CHICAGO (WLS) -- The assistant curator for the Chicago History Museum's "City on Fire" exhibit said visitors will "get a sense of fleeing the fire itself."



Chicago was the fastest-growing city in the world when the Great Fire tore through three square miles in October 1871. Around 300 people died and 100,000 people were left homeless. Assistant curator Julius L. Jones described walking through the new Great Chicago Fire exhibit 150 years after the tragedy occurred.



"Imagine being chased by fire. That's what it was like. It's like having a large fire and it's chasing you and in the context of being chased, you have to make split-second decisions," Jones said. "We really wanted our visitors to get a sense of what the city that burned was like before the fire. From there they'll get a sense of fleeing the fire itself."



When visitors first enter the exhibit, which opens Friday, they can see how weather played a role in the fire.



A severe lack of rain for months made the city a tinderbox. Most buildings were made of wood and roofs were made of tar or flammable shingles.

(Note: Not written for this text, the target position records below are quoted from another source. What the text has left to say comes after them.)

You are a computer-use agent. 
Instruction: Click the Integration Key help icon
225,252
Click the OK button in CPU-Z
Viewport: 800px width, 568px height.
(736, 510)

Roads and sidewalks were planked with wood.



"There were actually wooden water pipes used at the time," Jones said. "Chicago was in the process of replacing its wooden water pipes with metal pipes."



Visitors can also get sense of what it was like as people fled for their lives.



They can view artifacts like porcelain baby doll heads left behind as children fled the fire. One featured item is a bucket of nails fused together, something that could only happen if temperatures rose above 1,000 degrees Fahrenheit. The illustrations and pictures of the devastation take visitors back to that moment in time.



Jones added that the exhibit speaks to the aftermath of the blaze and the inequity it revealed.



The O'Leary family, the Irish immigrant family blamed for the fire, is featured alongside the infamous myth of their cow kicking over a lantern. That tale was proven false decades later.



"We get into the recovery after the fire, how the fire recovery was sometimes unequitable in how it treated different peoples," Jones said.